I recently took a tri-city trip to Johannesburg, Cape Town, and Maputo, Mozambique (with a stop off on safari just outside South Africa’s Krueger National Park). By far, Maputo was my favorite city stop.
The city doesn’t have a massively developed tourist scene, and I think this works in its favor. On the ground there, one can find beautiful hotels, excellent seafood, locals ready to party, and plenty of people eager to show you around, making it a welcoming place for newcomers. But my favorite experience in Maputo was the organic, vibrant, always-on and seemingly-everywhere art scene. Between that, the warm people, and all the Portuguese speakers (Mozambique is a Lusophone country), there was plenty there to make a Newarker feel right at home. Some highlights from my unofficial art crawl:
Reinata is a well-respected sculptor, and we were lucky to find her and her niece in her workspace while ambling around the neighborhood. Her work will be shown at the city’s Natural History Museum. I picked up one of the less expensive pieces, a bronze head that cost $30 USD. Her large sculptures cost a couple hundred and up.
Maputo is a coastal city – right on the shore of the Indian Ocean – so expect to find some of the tastiest fresh seafood imaginable: fish, oysters, mussels, squid, and crab are all on the menu. It took a while to figure out that serving up great fare is the primary raison d’etre for Dhow Cafe, because the seaside restaurant is also a beautiful art gallery and furniture showroom. Our group was one of the few diners when we walked in around noon. When we left, the restaurant was buzzing with patrons.

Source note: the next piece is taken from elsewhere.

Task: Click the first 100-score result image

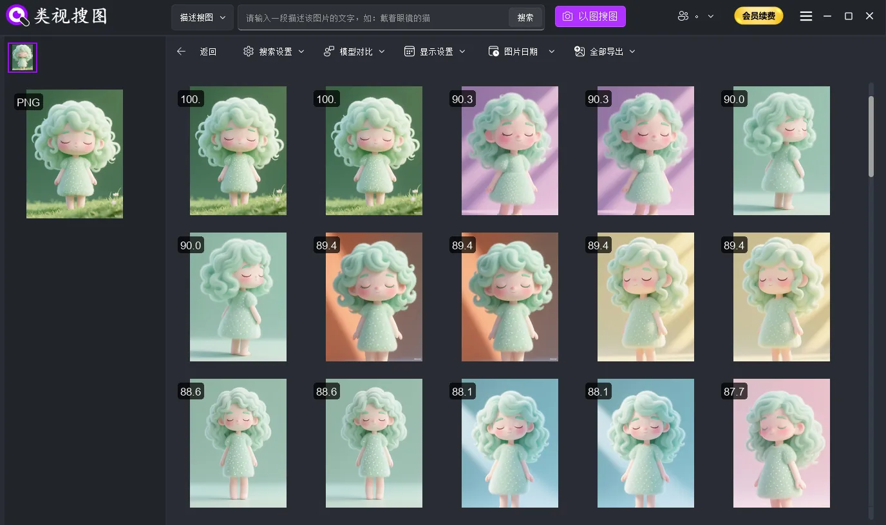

The Natural History Museum
We met their current curator as she was working on the museum’s centennial celebration. Her primary goal is to preserve Mozambique’s great art, and a tour of the current exhibition illustrates why this is such an urgent project. From the wooden furniture to the life-sized sculptures to the photography, the museum displayed Mozambican handiwork in its full glory.
Maputo features lots of beautiful art deco architecture, old Hollwood-style hotels with seascape vistas, and traditional markets of the kind you’d find in towns within countries all over Africa. Even where the sidewalks are gapped and the buildings are crumbled, its lush and colorful vibe retains its charm.
For more things to do, check out TripAdvisor and Lonely Planet. If you’re the adventurous type, book a flight, book a B&B, find an English-speaking moped driver when you land, and rock out.